## Task to carry out:
Once you find a line containing the word "Резултати" in the entries below, copy it.

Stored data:
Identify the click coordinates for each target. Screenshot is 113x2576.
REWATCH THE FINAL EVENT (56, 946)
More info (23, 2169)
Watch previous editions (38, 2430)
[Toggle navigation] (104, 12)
--
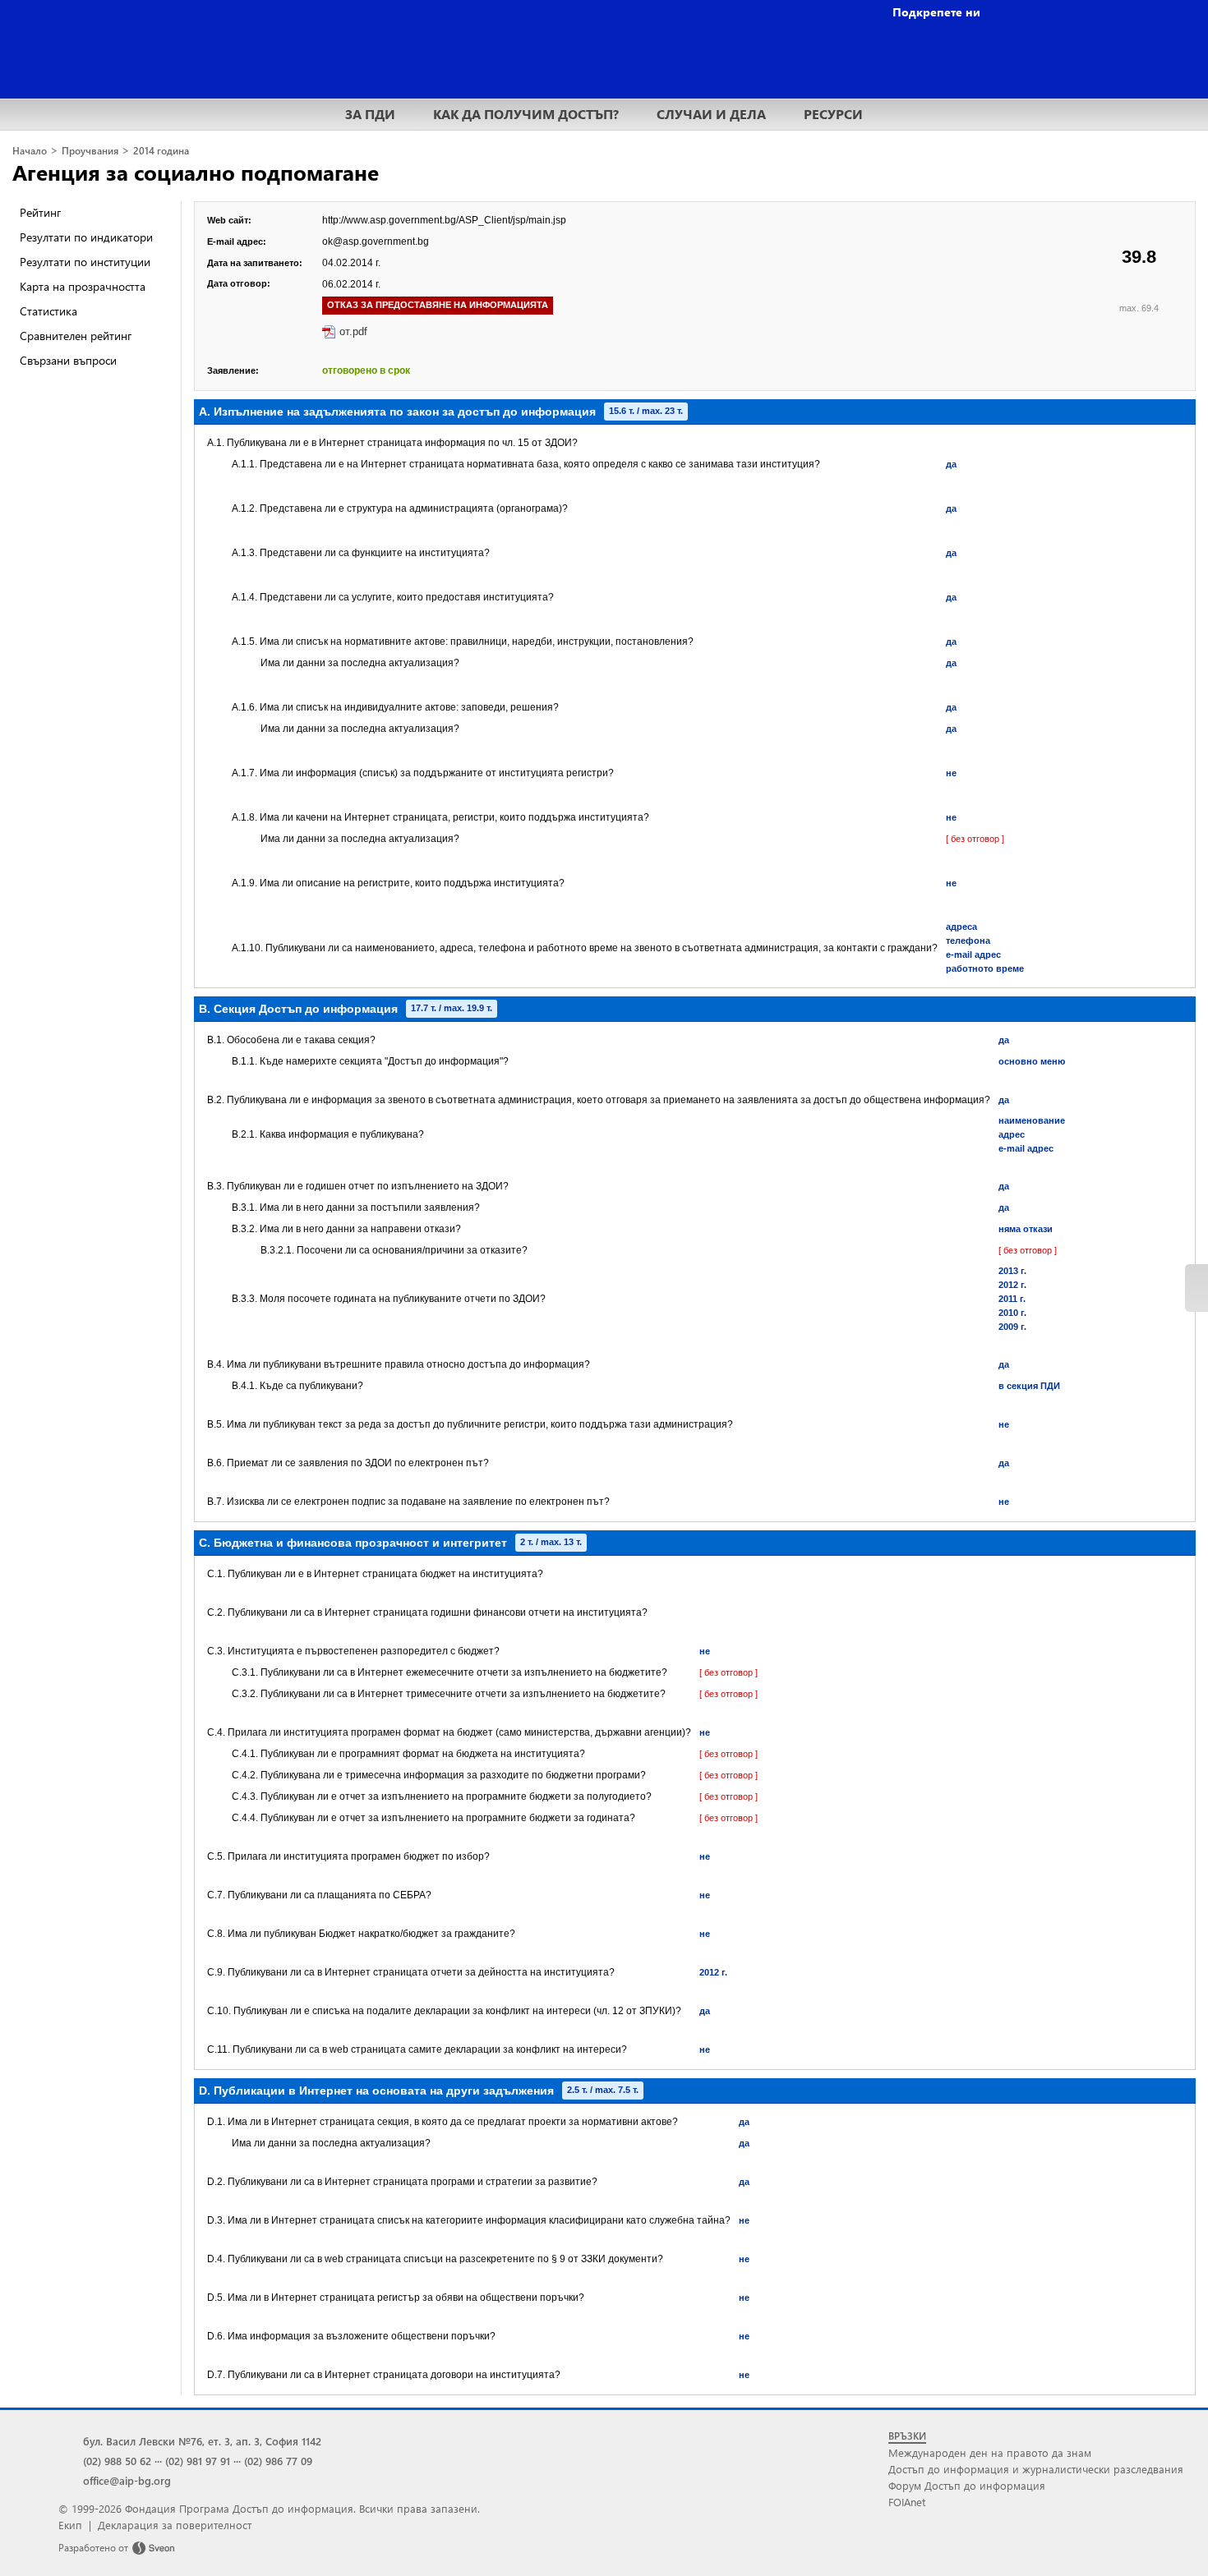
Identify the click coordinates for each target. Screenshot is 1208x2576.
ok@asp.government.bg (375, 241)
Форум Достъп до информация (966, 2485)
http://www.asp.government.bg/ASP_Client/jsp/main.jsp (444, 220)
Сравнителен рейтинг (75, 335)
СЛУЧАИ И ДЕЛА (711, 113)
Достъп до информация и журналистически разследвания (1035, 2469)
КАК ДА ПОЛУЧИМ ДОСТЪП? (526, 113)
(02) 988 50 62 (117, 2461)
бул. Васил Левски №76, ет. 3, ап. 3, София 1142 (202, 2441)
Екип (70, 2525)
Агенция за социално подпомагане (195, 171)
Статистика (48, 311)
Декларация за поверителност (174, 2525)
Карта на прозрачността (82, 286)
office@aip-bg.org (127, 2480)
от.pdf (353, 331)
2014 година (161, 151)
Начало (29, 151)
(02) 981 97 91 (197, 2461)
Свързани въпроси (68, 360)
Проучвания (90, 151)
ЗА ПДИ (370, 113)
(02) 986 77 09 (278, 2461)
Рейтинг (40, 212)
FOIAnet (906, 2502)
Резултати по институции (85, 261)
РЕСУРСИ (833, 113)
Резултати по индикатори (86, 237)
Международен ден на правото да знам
---
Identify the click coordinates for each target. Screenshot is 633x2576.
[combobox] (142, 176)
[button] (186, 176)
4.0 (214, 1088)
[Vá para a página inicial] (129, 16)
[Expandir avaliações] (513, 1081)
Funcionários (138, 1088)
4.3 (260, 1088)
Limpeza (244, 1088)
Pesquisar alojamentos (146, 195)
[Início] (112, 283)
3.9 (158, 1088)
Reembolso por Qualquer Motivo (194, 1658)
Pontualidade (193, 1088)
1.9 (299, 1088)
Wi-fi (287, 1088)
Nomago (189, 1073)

## Response to the task:
Резултати по институции (85, 261)
Резултати по индикатори (86, 237)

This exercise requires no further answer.